→ MATERIAL SHOWN:

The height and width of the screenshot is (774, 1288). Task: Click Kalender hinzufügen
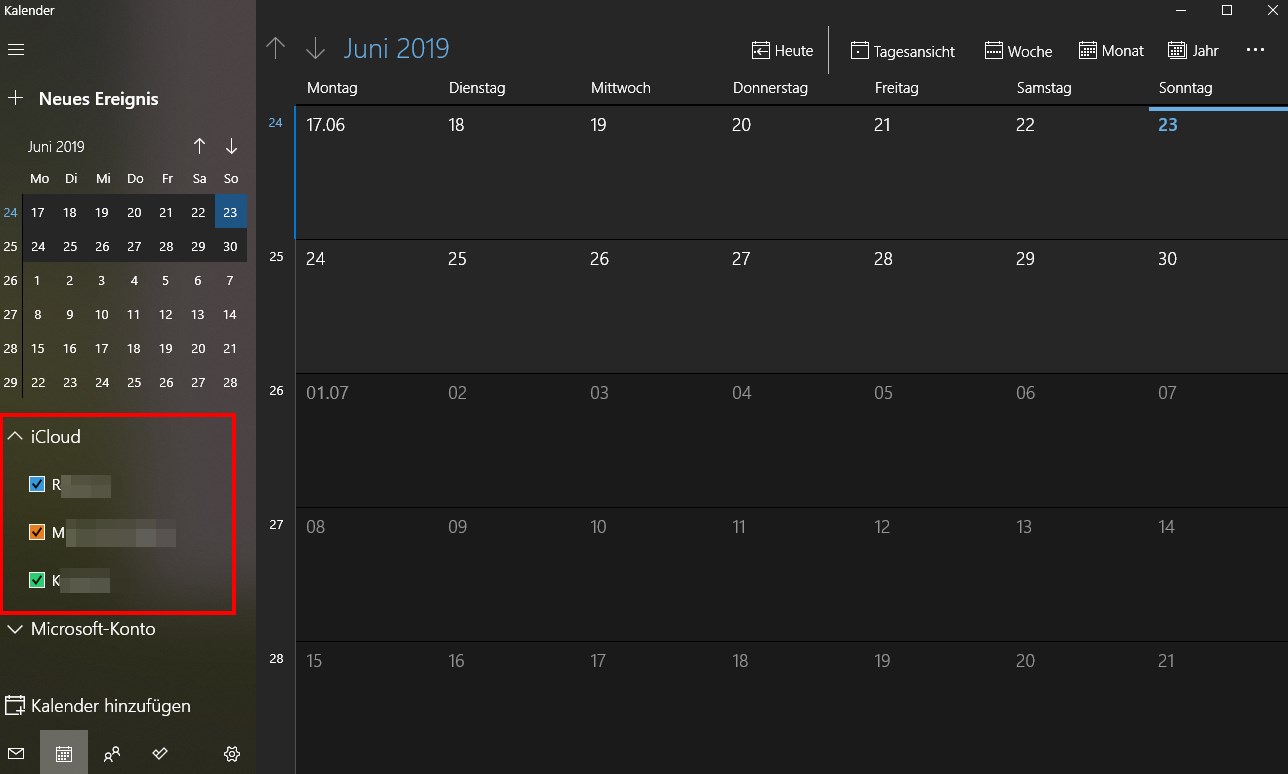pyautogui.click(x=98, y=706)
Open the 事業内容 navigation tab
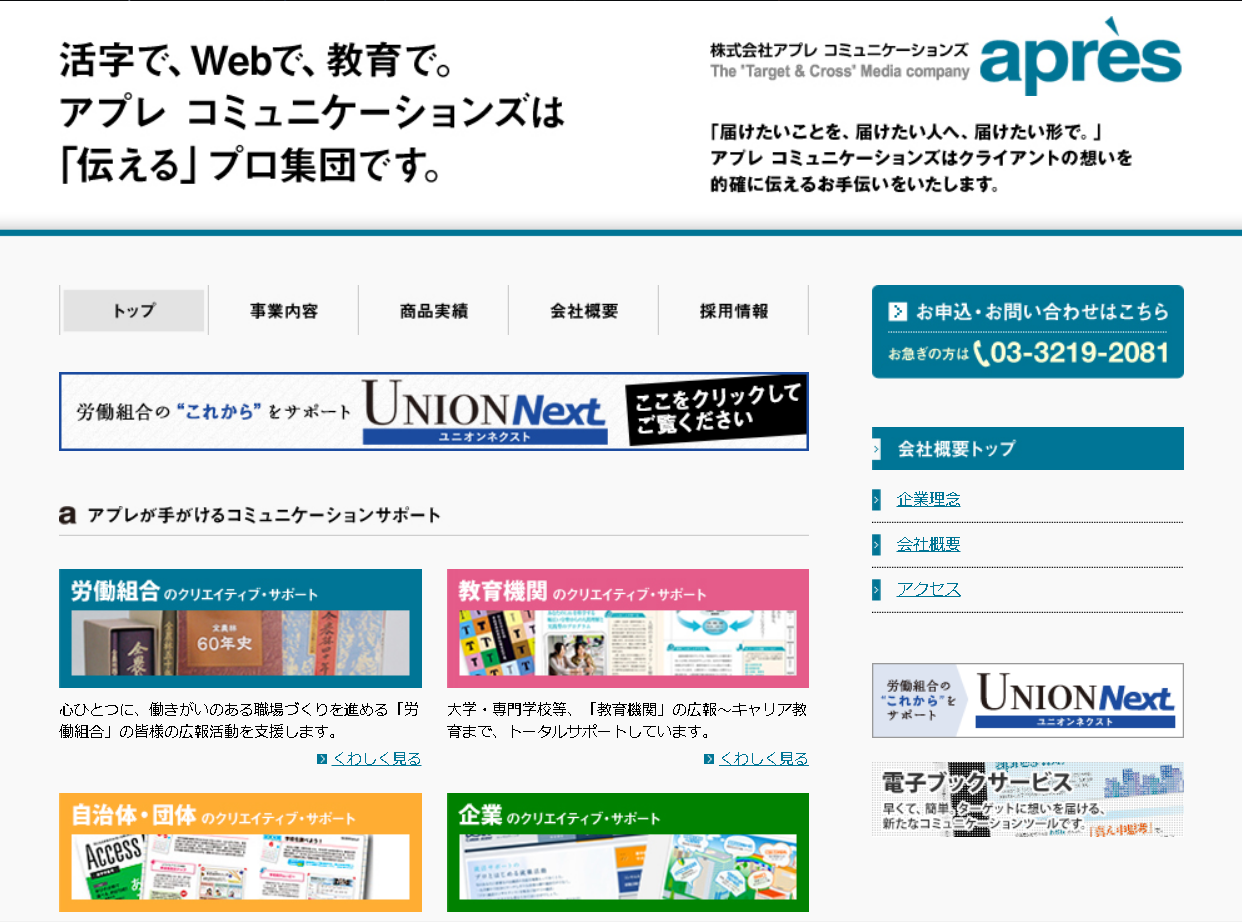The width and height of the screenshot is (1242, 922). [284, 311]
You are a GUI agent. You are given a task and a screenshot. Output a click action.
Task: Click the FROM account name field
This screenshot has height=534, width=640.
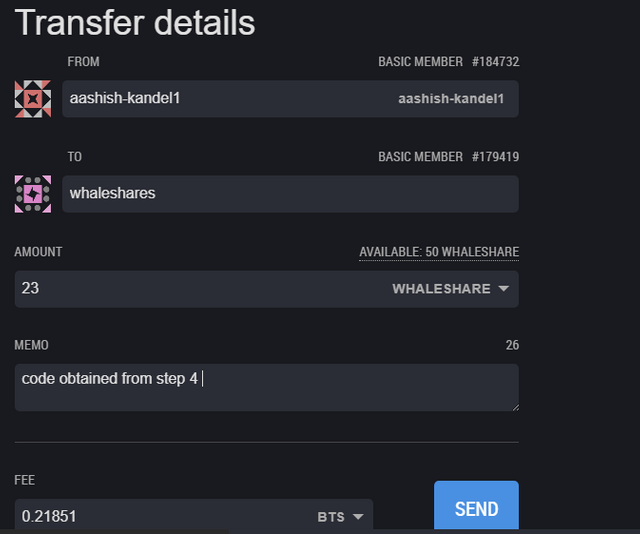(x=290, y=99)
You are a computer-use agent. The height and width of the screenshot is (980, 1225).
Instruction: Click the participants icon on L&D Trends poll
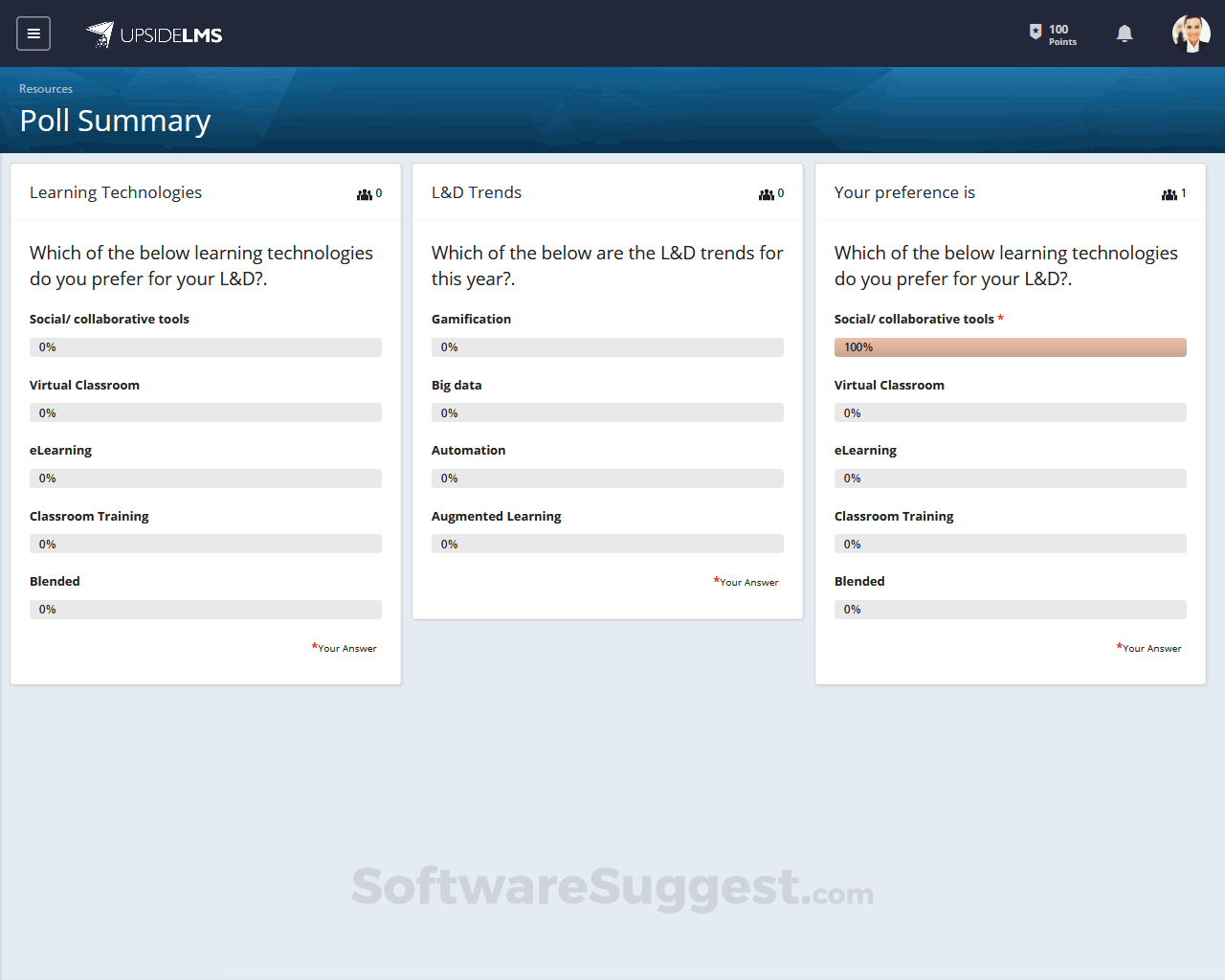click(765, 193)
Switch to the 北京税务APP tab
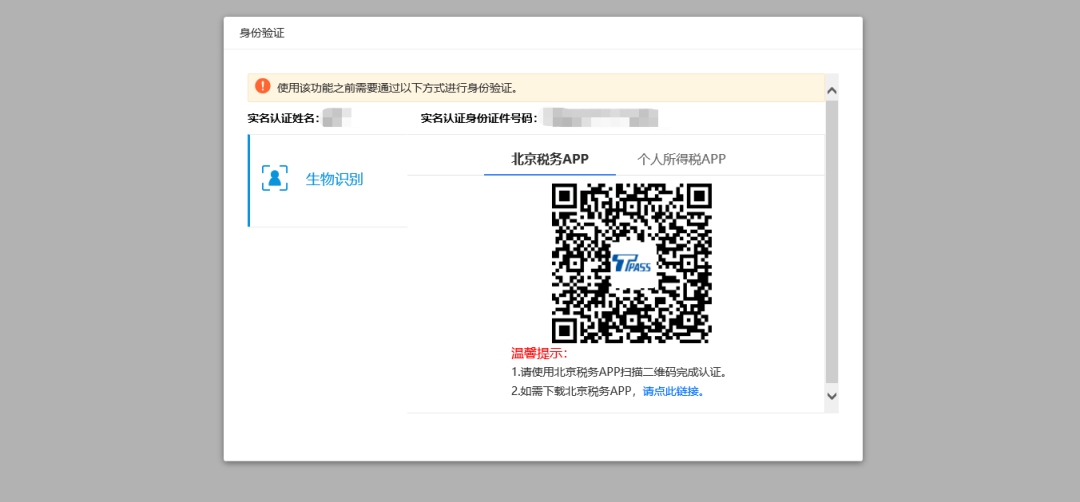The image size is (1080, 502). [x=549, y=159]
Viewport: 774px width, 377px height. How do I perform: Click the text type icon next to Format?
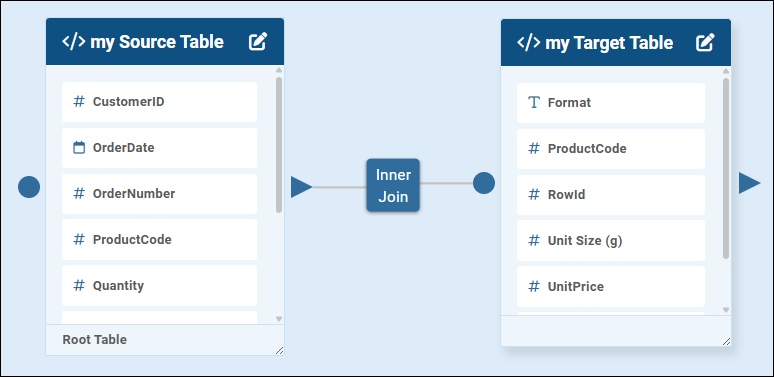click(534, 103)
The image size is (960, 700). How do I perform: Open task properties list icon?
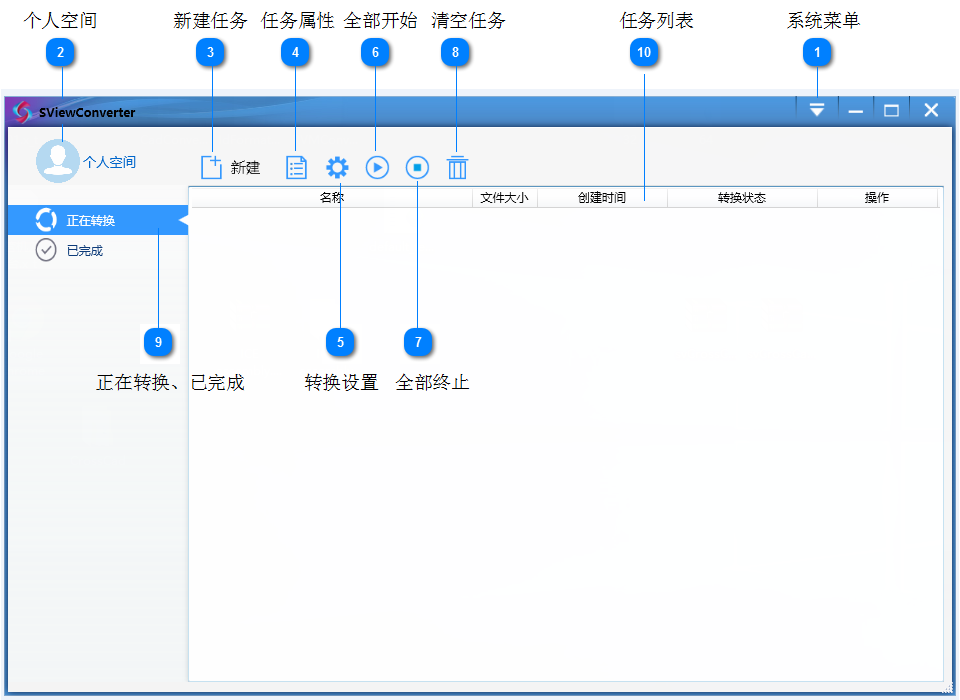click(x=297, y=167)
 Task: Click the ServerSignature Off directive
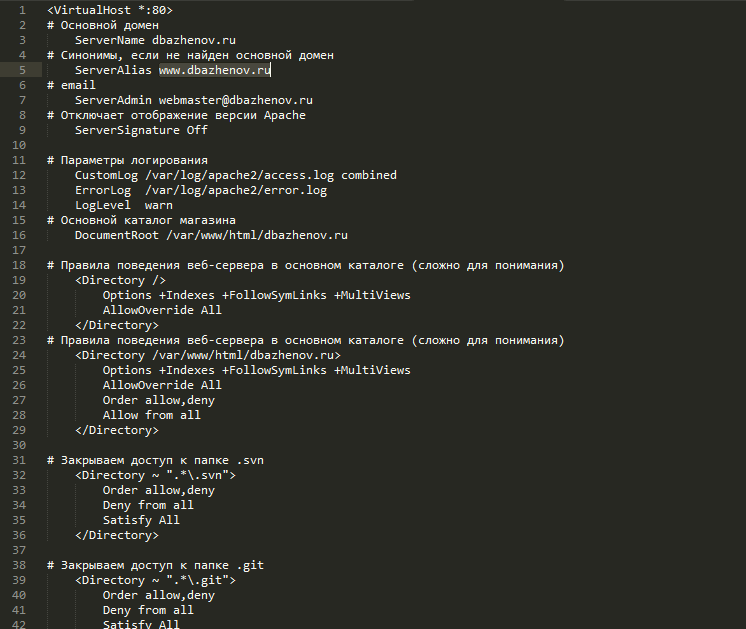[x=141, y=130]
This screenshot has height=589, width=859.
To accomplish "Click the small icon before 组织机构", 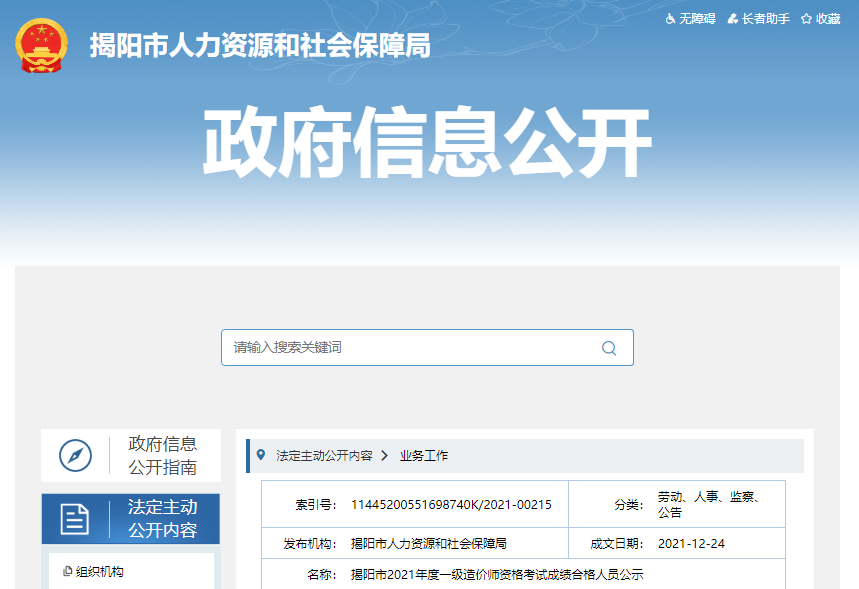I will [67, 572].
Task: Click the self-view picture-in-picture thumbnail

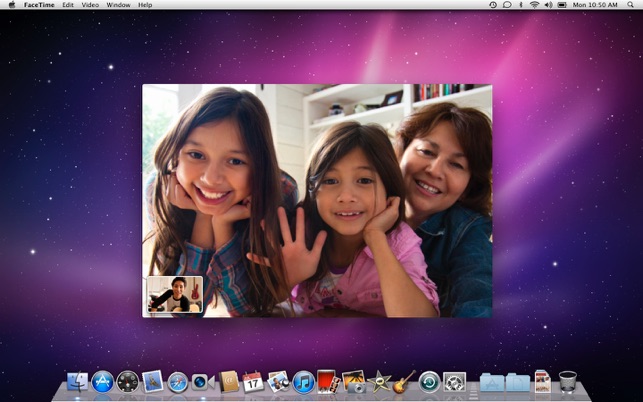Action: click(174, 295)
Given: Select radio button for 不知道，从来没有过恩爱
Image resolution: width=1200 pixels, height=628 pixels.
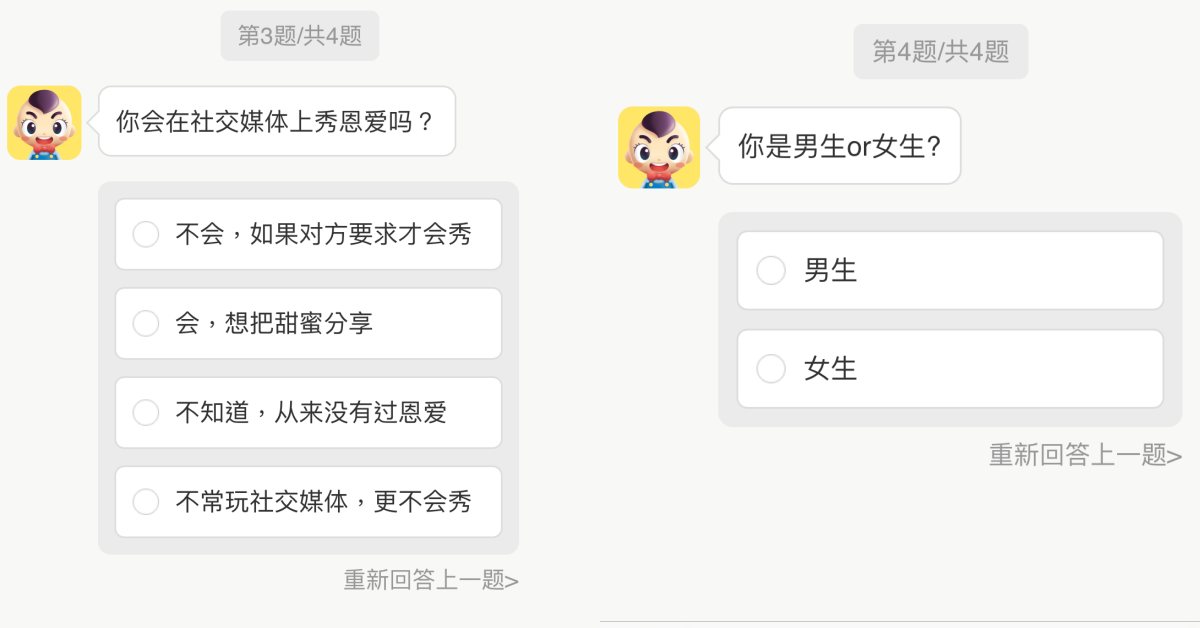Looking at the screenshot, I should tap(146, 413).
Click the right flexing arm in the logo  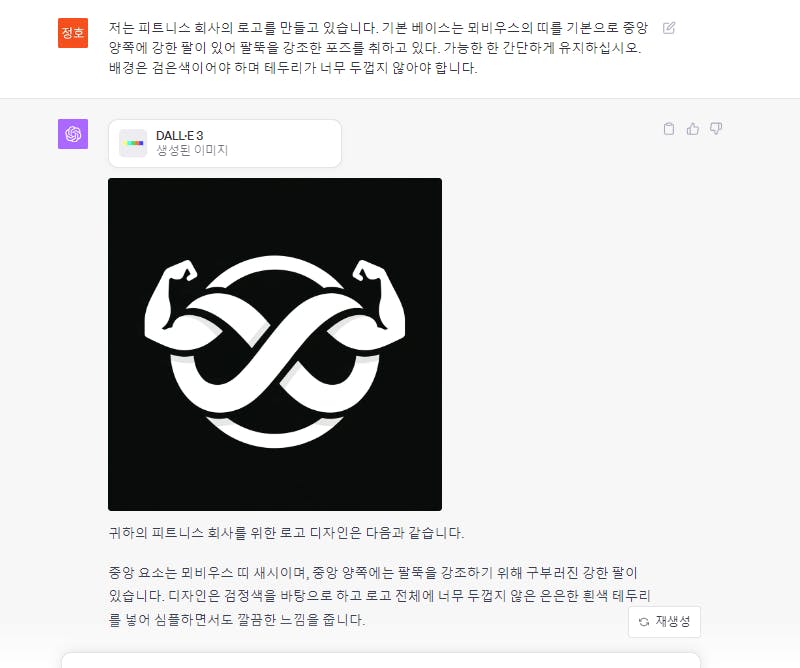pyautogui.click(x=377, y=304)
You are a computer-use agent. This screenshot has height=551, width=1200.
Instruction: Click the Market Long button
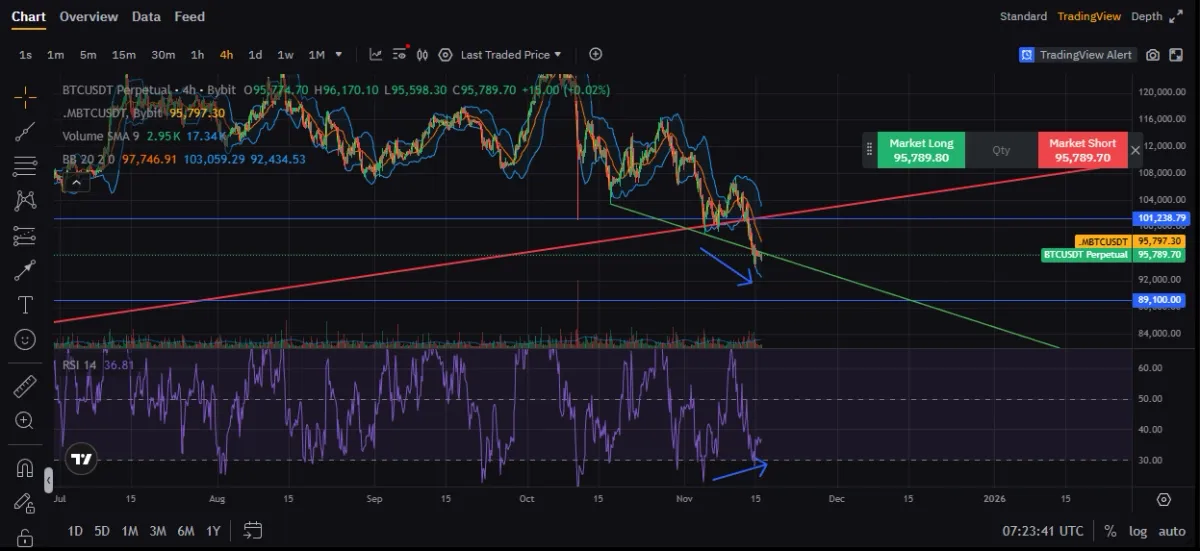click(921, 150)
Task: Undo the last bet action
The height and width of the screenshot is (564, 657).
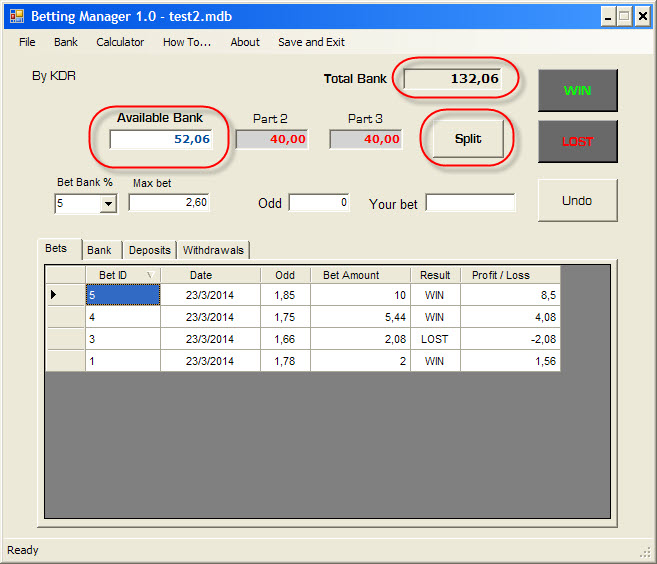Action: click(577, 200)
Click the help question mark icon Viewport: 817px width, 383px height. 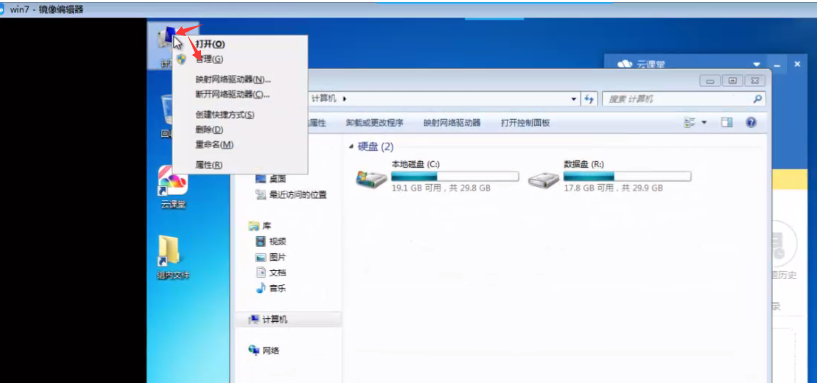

→ WORK TO COMPLETE: Among the lines of the material, count those that contain the string "agent" and state only that count.

→ FINISHED EXERCISE: 3